Last night on Earth

El futuro se muestra ante nosotros lleno de promesas y esperanza. El fin del mundo no representa un mayor obstaculo pues dónde la humanidad ve un obstaculo nosotros vemos una oportunidad. La oportunidad de pasar las tardes sentados en un sillon rojo viendo como el mundo se derrite está a dos veranos de distancia.
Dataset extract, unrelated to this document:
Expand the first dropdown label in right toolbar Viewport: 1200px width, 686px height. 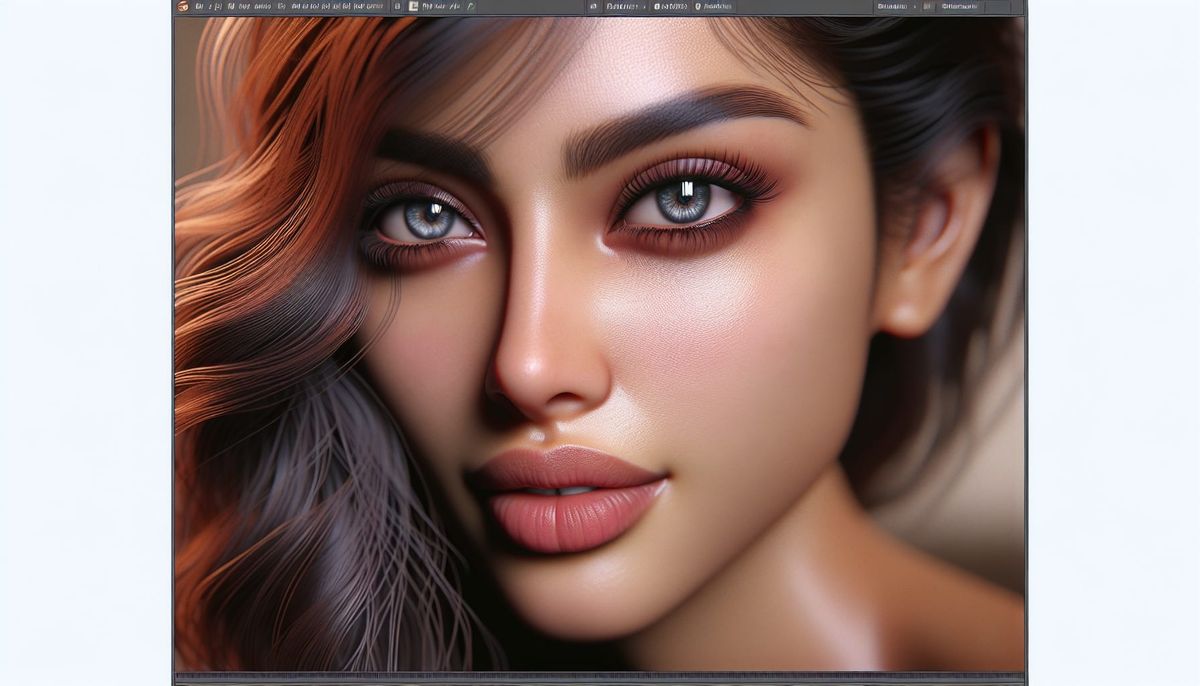[x=892, y=6]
El tiempo es relativo, por eso el tiempo que pasamos juntos se siente como poco y el tiempo que esperamos para vernos se ve como demasiado. Planear es divertido y por eso hablamos de un sillón rojo, un retrete ahorrador de agua, focos fluorescentes y palillos chinos. Yo estoy convencido de que todo eso es posible y que el mundo se va a caer a pedazos a nuestro alrededor, pero en fin, somos dos contra el mundo.

No se si el mundo realmente se vaya a acabar en 2012 pero espero que eso sirva de pretexto para seguir haciendo planes y poco a poco ir cumpliendo más operaciones secretas que nos hagan vivir cosas juntos y no porque yo haya vivido mucho significa que no quiera vivir más, o volver a vivir de nuevo. Siempre hay un momento para todo y para volver a empezar.

Si el mundo se acaba y estamos juntos, todo habrá valido la pena.